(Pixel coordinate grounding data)
"""
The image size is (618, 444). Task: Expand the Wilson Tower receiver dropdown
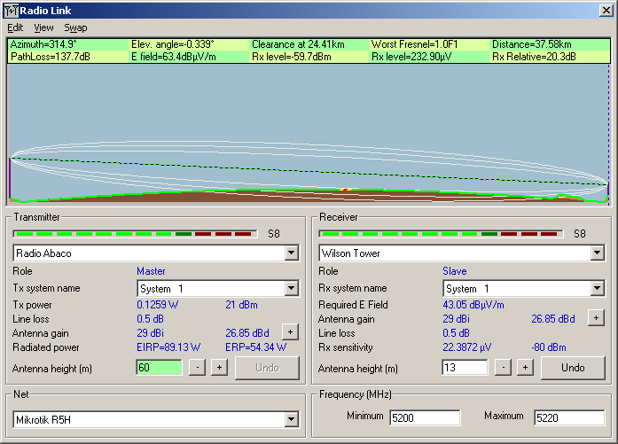(597, 253)
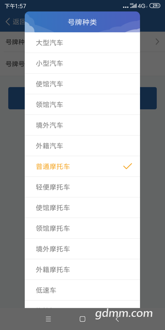The height and width of the screenshot is (330, 165).
Task: Select 使馆汽车 plate type
Action: 82,84
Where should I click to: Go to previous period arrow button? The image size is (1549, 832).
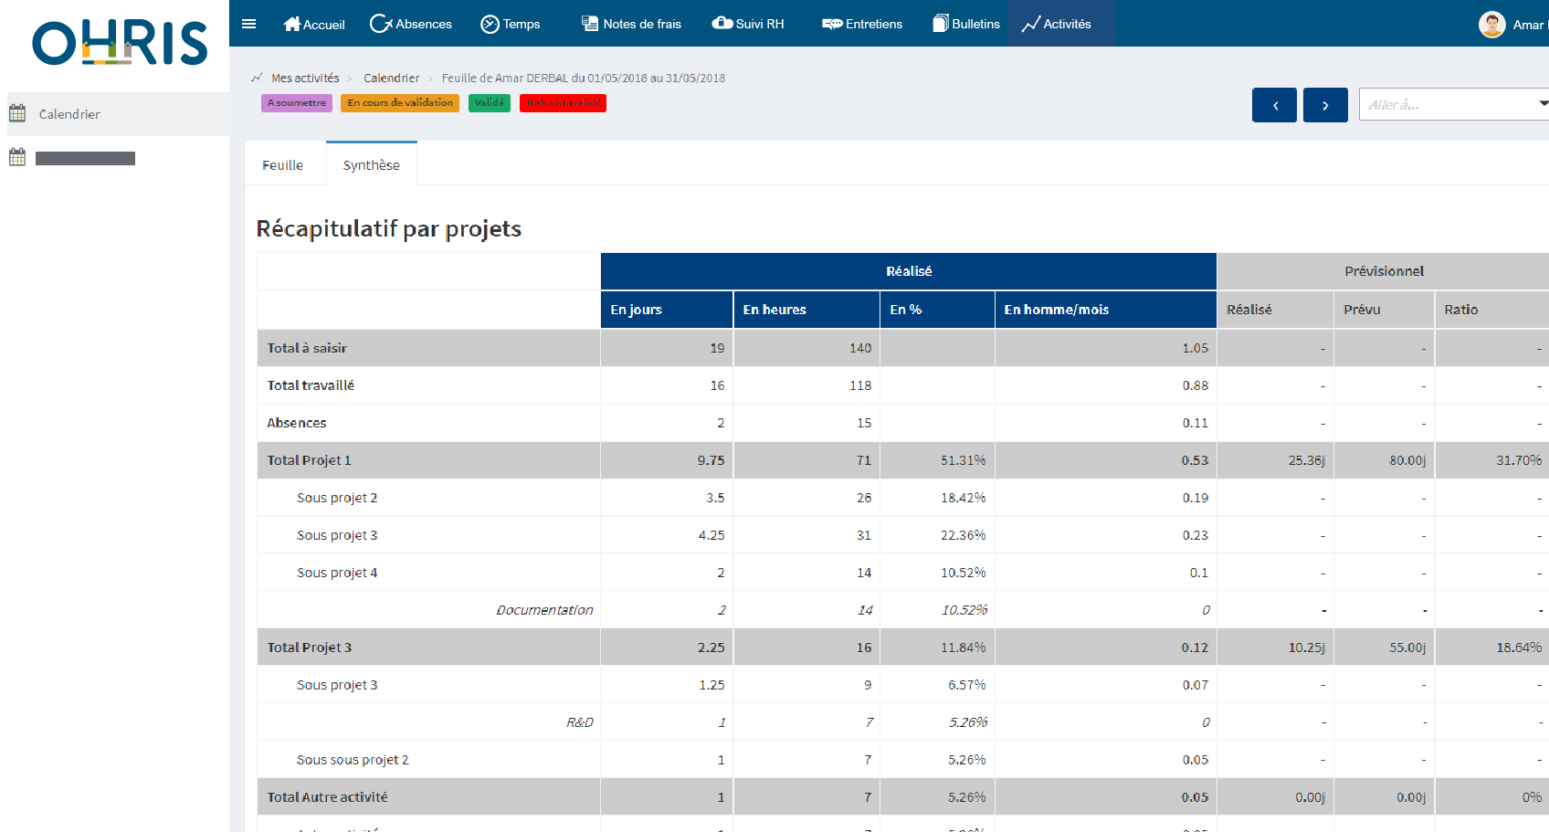click(1274, 105)
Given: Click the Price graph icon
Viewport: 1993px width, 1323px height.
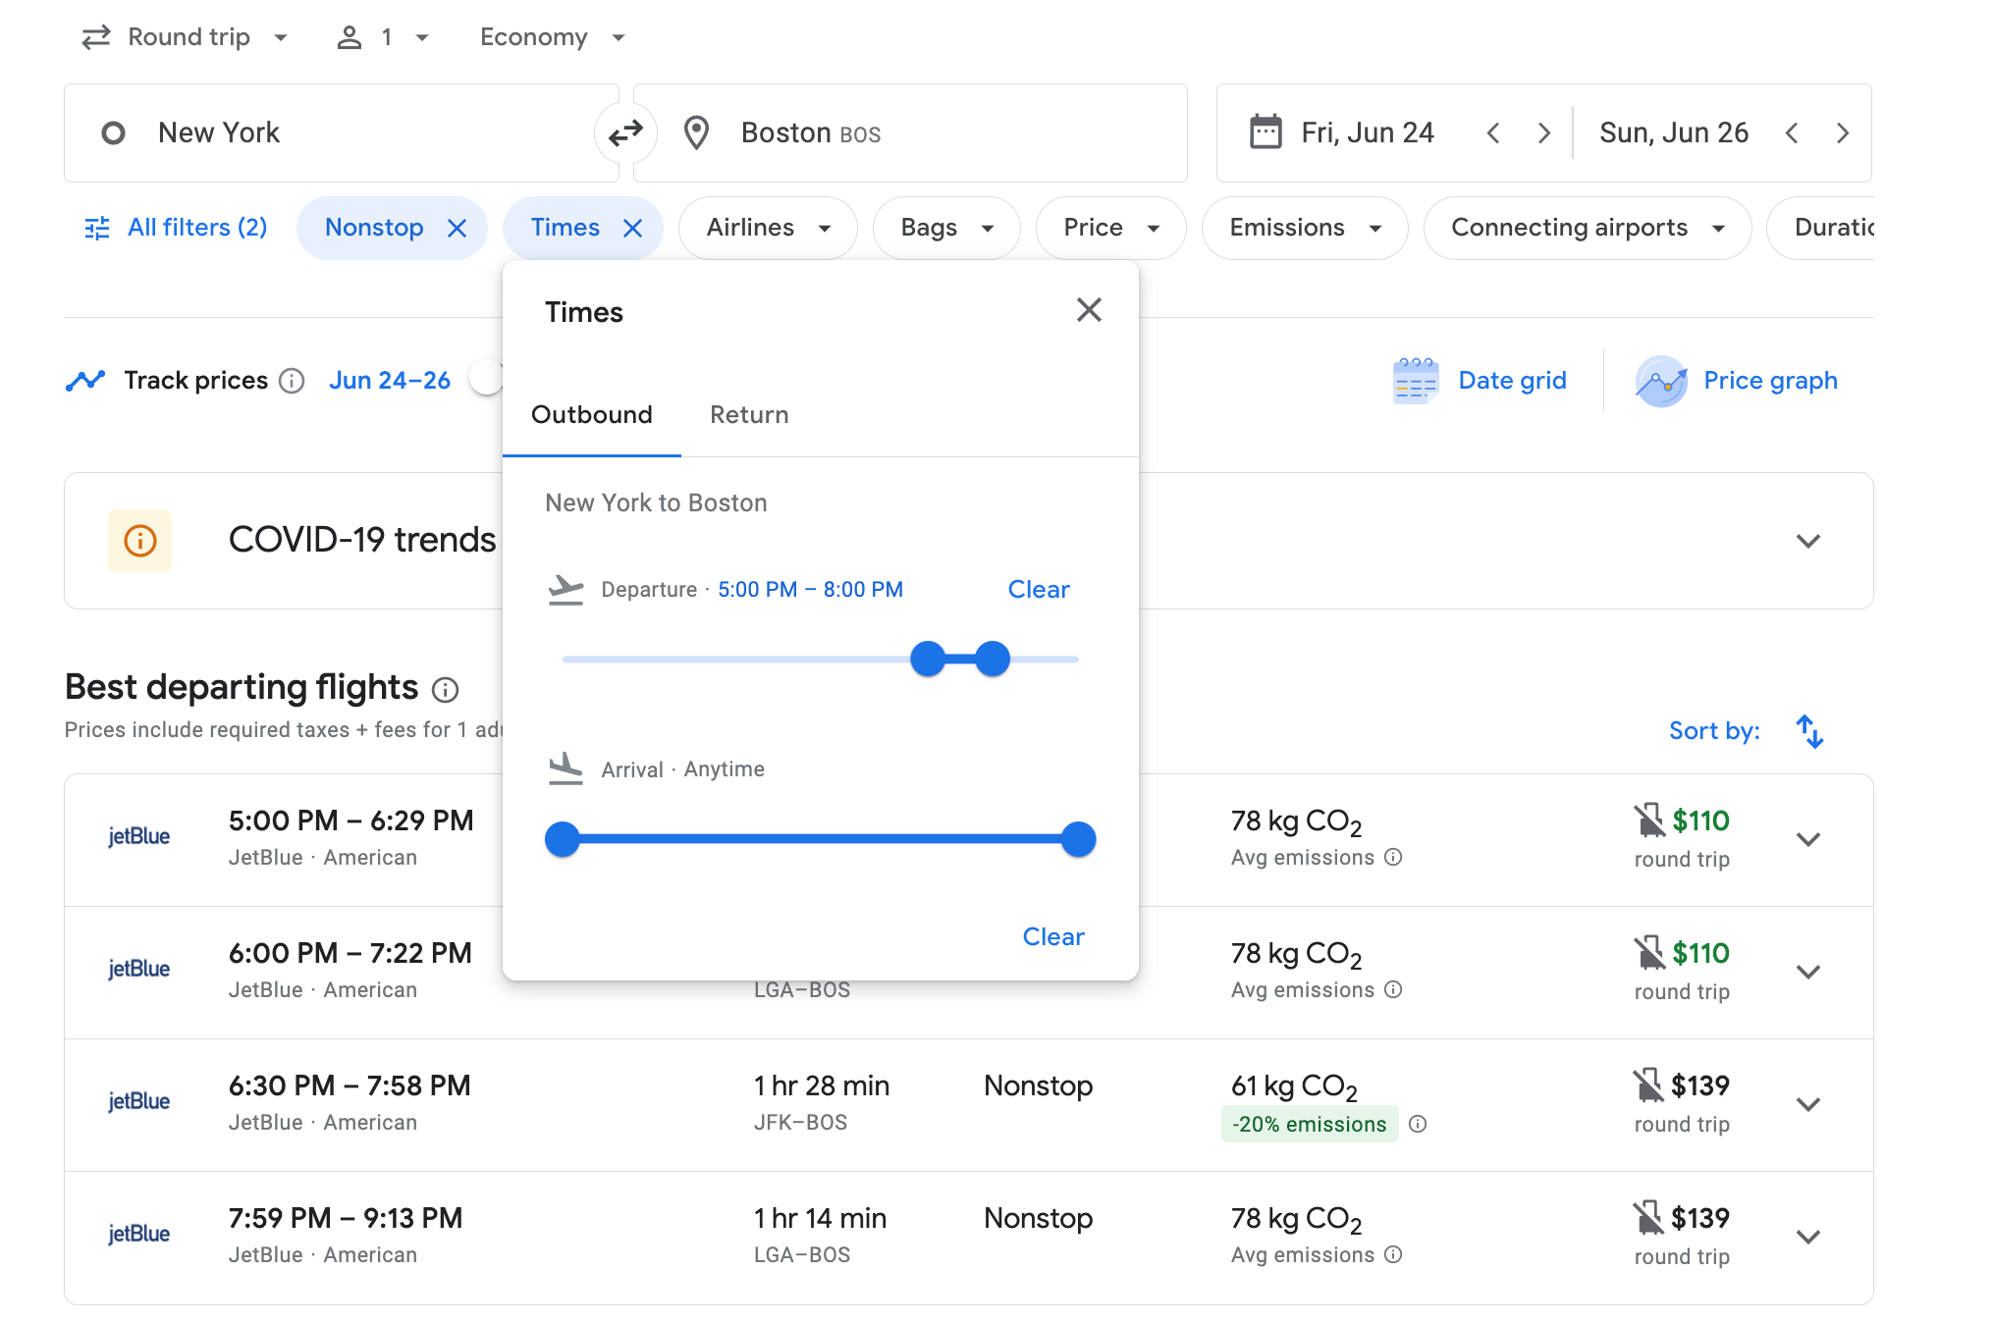Looking at the screenshot, I should (1658, 381).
"""
## Task requirements
Every line above must be printed again exactly, pictures excluded.

## Finished task
The image size is (618, 444). Task: Expand the Wilson Tower receiver dropdown
(597, 253)
The height and width of the screenshot is (330, 165).
Task: Select 使馆汽车 plate type
Action: 82,84
Where should I click to: Go to previous period arrow button? The image size is (1549, 832).
click(1274, 105)
Given: Click the Price graph icon
Viewport: 1993px width, 1323px height.
Looking at the screenshot, I should (1658, 381).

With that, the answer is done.